[Stored records]
Segment Open

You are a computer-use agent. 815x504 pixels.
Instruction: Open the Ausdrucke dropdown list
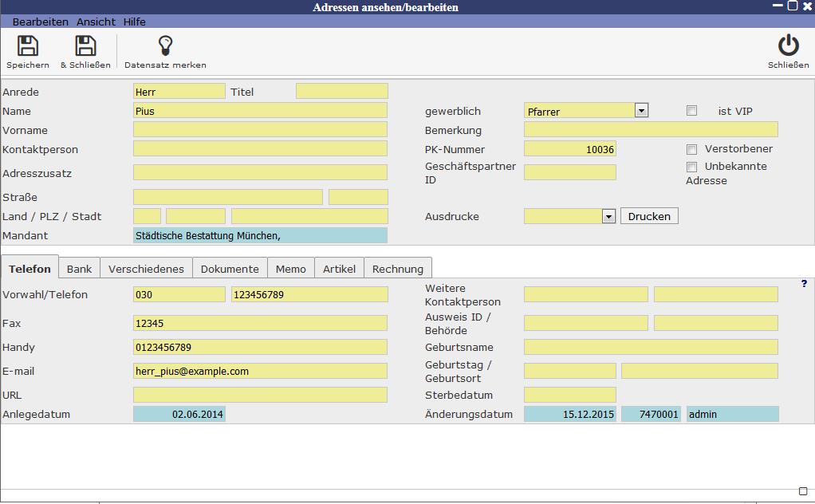tap(608, 216)
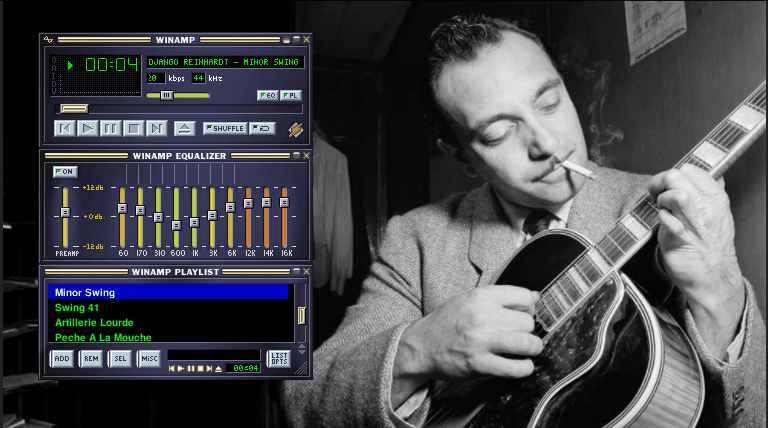Toggle the EQ window button

point(267,95)
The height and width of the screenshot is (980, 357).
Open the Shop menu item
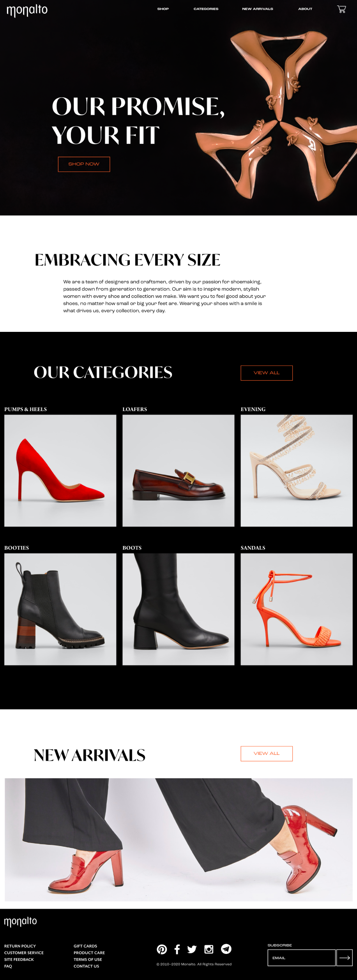coord(163,9)
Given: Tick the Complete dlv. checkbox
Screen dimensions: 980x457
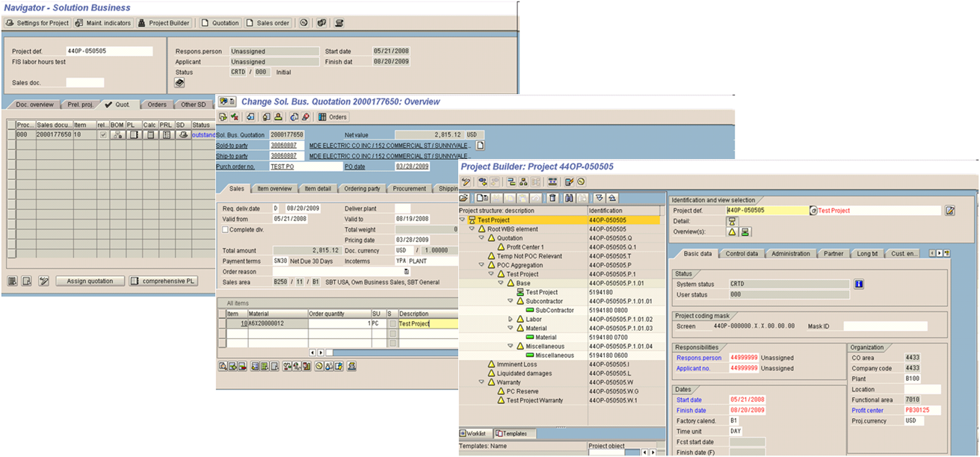Looking at the screenshot, I should click(225, 230).
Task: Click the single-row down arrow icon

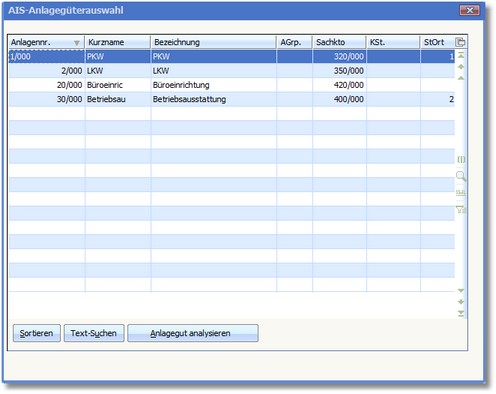Action: point(461,291)
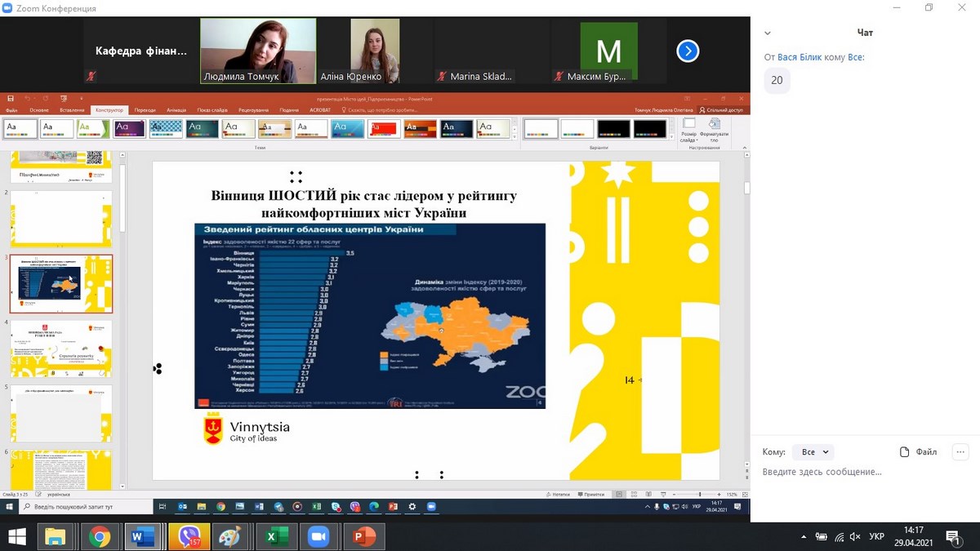The image size is (980, 551).
Task: Click the Файл attach button in chat
Action: coord(918,451)
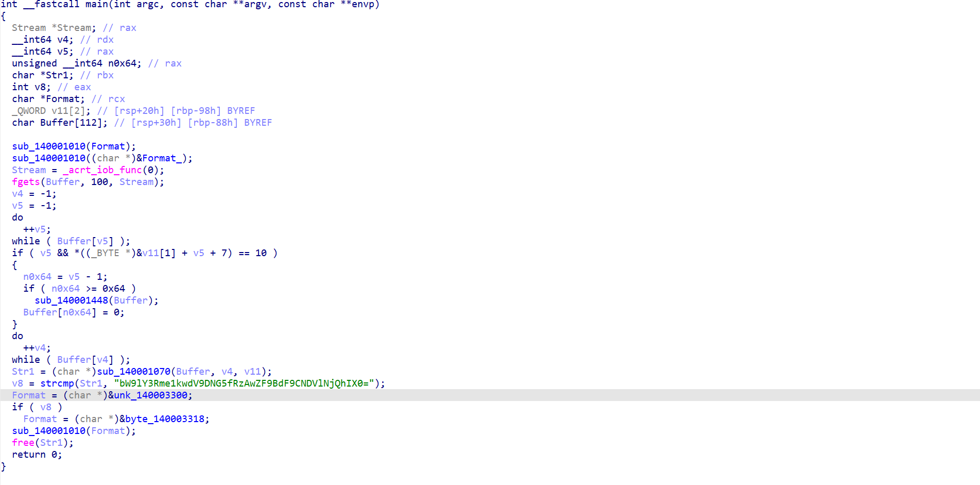
Task: Click Buffer[112] in the variable declaration
Action: pos(74,123)
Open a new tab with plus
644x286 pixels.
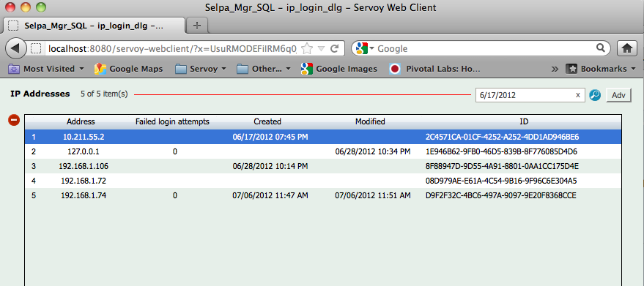click(197, 26)
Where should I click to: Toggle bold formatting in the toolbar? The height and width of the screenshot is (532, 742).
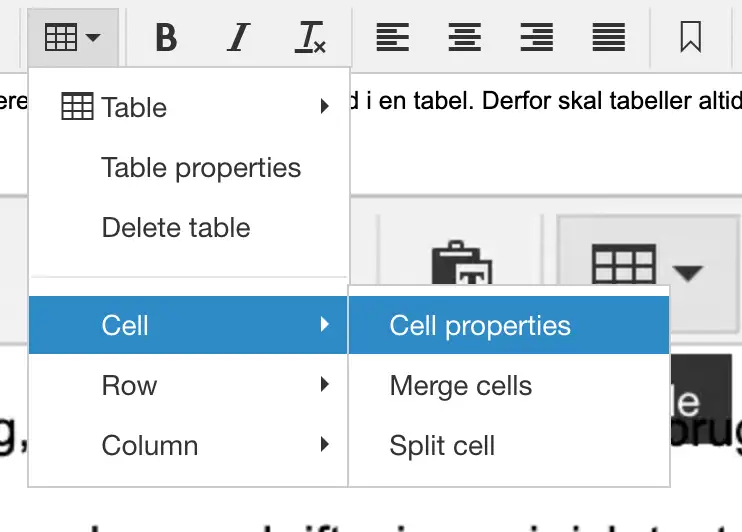[166, 38]
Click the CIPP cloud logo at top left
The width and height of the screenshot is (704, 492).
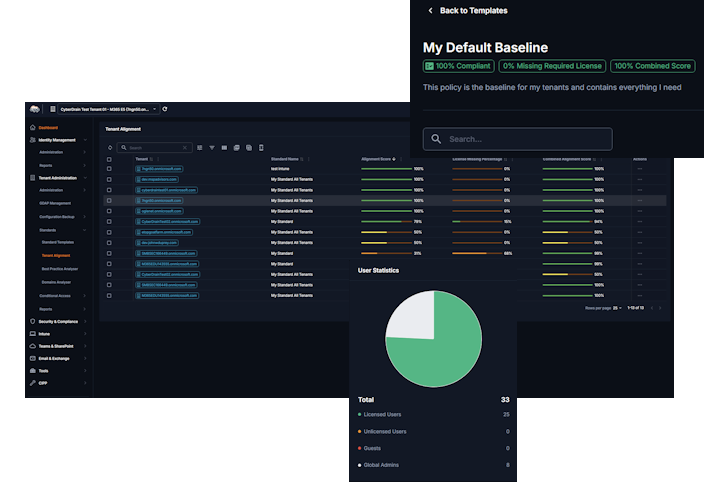click(x=35, y=109)
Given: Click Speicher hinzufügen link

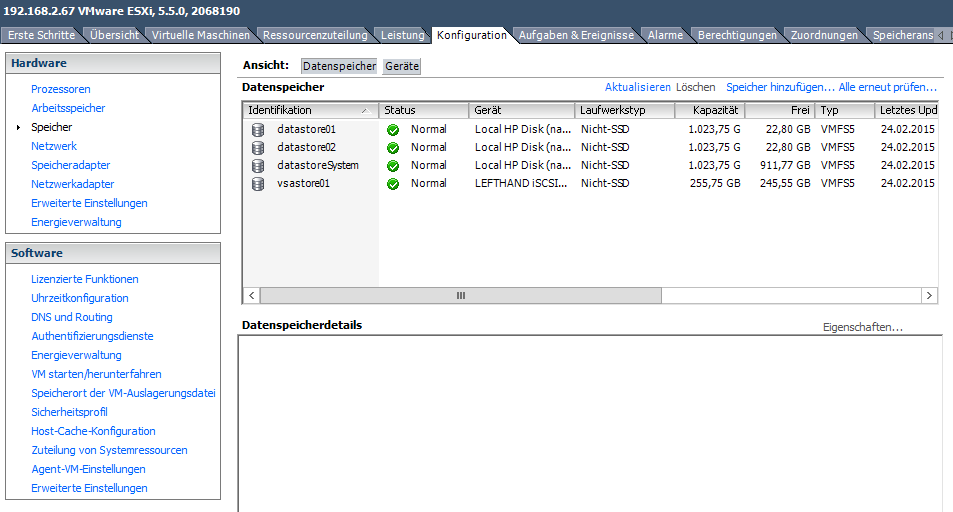Looking at the screenshot, I should 780,87.
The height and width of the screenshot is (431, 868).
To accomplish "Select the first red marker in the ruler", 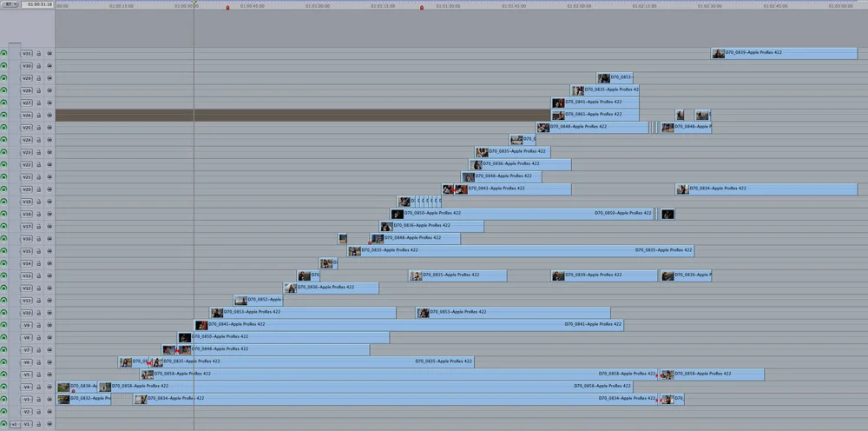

Segment Closed

Extract exactly the lines from the one containing "Open the Shop menu item" through the last line of the records above, both included, and leave out the pictures.

_EXPECTED OUTPUT_.
Open the Shop menu item
coord(163,9)
Given: Tick the Complete dlv. checkbox
Screen dimensions: 980x457
Looking at the screenshot, I should click(225, 230).
Task: Click the single-row down arrow icon

Action: point(461,291)
The image size is (980, 551).
Task: Click the Файл attach button in chat
Action: coord(918,451)
Task: Click Buffer[112] in the variable declaration
Action: pos(74,123)
Open a new tab with plus
644x286 pixels.
click(197, 26)
Where should I click to: Toggle bold formatting in the toolbar? The height and width of the screenshot is (532, 742).
[166, 38]
Click the CIPP cloud logo at top left
The width and height of the screenshot is (704, 492).
click(x=35, y=109)
Given: Click Speicher hinzufügen link

Looking at the screenshot, I should 780,87.
The height and width of the screenshot is (431, 868).
To accomplish "Select the first red marker in the ruler", 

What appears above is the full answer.